→ What to produce: The result should be every line in the material below containing the string "photo".

* * * * * * * * *

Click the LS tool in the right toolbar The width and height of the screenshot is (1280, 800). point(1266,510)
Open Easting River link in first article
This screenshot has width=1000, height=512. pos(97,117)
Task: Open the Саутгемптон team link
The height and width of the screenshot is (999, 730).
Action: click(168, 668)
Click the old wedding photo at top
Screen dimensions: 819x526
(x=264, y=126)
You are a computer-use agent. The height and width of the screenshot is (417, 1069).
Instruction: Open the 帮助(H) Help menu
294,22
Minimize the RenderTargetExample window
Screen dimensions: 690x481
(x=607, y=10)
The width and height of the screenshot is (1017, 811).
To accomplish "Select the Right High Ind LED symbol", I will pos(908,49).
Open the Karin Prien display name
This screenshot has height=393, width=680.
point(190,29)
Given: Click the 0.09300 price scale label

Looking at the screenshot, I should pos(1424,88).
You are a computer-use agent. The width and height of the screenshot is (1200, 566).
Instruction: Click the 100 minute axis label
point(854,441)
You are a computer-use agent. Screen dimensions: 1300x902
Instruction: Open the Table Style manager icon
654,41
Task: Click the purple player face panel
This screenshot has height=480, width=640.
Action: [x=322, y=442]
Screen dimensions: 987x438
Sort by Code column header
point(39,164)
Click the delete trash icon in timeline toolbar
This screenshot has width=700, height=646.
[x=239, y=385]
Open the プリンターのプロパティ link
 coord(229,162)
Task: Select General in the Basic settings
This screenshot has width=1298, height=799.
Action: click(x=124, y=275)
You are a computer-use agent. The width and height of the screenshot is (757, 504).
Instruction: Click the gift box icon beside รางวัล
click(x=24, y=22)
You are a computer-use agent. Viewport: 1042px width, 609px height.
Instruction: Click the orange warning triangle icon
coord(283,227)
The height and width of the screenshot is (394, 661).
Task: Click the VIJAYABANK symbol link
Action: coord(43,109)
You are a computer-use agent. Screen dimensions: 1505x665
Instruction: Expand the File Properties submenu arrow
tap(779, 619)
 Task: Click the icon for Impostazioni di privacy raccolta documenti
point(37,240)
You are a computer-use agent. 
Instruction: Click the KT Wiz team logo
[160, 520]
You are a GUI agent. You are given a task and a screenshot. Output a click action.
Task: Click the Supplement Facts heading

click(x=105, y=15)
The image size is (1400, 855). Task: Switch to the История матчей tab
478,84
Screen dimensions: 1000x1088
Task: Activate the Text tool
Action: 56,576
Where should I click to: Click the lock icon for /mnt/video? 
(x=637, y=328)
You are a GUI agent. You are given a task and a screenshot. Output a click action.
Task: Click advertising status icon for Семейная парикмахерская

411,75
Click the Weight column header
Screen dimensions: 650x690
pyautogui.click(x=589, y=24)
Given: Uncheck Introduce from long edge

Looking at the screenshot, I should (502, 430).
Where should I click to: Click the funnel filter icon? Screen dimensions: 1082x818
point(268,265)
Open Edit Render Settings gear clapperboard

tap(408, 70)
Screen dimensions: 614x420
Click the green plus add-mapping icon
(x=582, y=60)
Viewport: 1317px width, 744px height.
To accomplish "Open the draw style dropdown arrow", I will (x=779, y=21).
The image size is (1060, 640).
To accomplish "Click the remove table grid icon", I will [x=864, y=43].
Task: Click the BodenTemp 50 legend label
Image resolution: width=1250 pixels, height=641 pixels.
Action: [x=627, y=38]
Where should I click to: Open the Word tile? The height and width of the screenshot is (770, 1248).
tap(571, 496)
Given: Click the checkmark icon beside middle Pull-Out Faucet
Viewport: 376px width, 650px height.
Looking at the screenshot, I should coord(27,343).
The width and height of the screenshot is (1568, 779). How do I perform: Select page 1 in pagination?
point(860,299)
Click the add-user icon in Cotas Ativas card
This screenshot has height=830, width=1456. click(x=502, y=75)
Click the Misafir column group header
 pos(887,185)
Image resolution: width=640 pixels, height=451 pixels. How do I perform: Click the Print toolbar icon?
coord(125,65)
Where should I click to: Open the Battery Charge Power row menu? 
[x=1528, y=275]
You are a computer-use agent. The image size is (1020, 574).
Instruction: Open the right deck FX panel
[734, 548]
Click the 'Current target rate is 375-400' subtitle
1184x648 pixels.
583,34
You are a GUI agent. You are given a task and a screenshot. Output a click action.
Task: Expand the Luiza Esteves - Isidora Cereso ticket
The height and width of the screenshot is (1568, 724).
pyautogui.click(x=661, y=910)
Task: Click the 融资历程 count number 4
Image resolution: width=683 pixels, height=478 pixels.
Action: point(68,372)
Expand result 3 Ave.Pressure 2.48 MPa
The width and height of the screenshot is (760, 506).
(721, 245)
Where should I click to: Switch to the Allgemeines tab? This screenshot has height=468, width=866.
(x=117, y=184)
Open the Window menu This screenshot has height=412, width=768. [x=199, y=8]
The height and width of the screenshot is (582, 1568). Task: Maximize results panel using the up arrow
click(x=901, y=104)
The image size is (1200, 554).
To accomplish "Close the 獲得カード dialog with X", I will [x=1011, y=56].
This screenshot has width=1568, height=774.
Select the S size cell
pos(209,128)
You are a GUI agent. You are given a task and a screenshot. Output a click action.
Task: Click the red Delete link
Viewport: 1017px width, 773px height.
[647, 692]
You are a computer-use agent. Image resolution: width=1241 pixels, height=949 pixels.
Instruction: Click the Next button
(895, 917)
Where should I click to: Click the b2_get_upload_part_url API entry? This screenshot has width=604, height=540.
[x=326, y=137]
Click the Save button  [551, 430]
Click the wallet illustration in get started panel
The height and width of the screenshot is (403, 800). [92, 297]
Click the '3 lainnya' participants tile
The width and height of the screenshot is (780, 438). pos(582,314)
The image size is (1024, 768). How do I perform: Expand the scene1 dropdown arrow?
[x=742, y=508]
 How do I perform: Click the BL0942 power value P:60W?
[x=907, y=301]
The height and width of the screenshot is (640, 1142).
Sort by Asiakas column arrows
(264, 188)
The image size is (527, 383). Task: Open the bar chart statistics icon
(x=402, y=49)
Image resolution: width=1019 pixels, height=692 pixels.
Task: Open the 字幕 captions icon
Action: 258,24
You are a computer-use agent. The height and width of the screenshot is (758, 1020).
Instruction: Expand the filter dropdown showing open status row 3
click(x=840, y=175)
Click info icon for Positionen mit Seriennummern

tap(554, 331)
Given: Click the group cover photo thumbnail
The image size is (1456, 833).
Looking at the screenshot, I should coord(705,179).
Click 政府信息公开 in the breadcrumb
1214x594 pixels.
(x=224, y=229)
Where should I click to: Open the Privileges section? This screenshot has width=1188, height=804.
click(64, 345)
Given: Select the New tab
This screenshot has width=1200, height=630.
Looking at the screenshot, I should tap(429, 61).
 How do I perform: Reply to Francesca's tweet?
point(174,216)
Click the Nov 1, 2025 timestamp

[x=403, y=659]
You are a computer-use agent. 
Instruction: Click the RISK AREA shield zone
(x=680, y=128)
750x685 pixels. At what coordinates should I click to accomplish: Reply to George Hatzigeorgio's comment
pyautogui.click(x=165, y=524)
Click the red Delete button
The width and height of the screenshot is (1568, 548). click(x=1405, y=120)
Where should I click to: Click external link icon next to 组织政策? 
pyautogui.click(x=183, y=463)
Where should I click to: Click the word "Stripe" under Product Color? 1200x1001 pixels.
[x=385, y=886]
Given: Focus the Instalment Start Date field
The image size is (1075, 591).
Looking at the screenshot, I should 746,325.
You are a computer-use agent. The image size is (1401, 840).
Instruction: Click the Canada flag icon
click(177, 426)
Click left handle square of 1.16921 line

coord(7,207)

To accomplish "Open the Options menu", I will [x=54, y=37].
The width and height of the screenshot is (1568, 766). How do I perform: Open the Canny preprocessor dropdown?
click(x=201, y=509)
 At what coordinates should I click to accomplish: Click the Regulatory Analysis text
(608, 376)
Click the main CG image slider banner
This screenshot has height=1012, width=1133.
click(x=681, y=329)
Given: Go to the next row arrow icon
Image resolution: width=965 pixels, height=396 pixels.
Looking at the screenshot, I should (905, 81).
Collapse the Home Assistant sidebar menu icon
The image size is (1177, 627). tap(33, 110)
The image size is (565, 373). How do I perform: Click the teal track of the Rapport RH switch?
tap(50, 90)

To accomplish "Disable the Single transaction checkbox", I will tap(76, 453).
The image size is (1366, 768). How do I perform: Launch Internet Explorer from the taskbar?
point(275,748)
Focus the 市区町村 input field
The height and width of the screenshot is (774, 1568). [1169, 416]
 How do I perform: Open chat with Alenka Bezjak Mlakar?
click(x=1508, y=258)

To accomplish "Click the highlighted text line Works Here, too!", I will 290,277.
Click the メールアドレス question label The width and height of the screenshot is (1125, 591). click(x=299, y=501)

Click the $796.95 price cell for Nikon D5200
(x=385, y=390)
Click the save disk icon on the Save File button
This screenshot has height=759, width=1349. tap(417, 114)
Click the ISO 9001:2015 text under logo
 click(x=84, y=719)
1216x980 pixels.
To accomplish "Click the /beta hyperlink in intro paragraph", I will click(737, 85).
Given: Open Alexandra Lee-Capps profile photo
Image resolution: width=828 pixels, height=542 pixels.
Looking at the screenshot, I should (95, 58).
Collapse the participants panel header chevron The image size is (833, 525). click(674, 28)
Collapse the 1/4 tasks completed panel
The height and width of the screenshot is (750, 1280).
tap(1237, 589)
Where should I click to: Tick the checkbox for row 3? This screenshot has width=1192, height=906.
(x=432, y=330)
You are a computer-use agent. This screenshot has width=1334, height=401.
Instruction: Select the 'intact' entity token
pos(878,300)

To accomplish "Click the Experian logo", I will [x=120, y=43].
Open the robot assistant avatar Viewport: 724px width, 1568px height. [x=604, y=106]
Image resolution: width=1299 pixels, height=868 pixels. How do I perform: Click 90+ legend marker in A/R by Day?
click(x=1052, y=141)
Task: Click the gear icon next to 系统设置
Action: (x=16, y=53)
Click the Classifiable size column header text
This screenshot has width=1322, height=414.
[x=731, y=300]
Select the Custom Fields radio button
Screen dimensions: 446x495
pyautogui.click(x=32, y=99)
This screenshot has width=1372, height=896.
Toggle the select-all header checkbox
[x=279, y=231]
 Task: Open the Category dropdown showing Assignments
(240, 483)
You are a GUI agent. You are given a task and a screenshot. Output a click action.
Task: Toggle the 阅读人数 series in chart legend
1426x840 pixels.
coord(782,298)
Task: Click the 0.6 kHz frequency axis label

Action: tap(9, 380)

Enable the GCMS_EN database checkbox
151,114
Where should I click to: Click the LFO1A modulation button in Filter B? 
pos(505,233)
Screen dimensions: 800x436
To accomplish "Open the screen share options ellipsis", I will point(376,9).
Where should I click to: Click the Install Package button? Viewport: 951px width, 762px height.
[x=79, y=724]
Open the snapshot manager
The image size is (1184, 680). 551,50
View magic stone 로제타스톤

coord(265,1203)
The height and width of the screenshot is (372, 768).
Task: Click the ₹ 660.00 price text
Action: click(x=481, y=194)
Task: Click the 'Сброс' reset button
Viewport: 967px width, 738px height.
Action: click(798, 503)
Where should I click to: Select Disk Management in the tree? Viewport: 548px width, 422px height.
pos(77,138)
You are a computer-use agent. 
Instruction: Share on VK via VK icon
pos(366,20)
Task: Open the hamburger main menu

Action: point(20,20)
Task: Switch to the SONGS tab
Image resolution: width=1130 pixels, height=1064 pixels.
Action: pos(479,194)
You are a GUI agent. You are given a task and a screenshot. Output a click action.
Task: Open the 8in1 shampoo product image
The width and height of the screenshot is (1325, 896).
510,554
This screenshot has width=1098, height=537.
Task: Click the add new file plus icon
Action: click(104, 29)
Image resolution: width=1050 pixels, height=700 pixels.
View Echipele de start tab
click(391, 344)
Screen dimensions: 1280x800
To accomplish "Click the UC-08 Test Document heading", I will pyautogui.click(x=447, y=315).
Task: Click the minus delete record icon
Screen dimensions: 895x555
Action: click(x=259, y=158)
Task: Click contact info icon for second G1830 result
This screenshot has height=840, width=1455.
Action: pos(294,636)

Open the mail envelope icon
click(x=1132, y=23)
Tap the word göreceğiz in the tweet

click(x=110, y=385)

* * * * * * * * *

→ Result:
Click the old wedding photo at top
Given: Click the group cover photo thumbnail
Given: Open Alexandra Lee-Capps profile photo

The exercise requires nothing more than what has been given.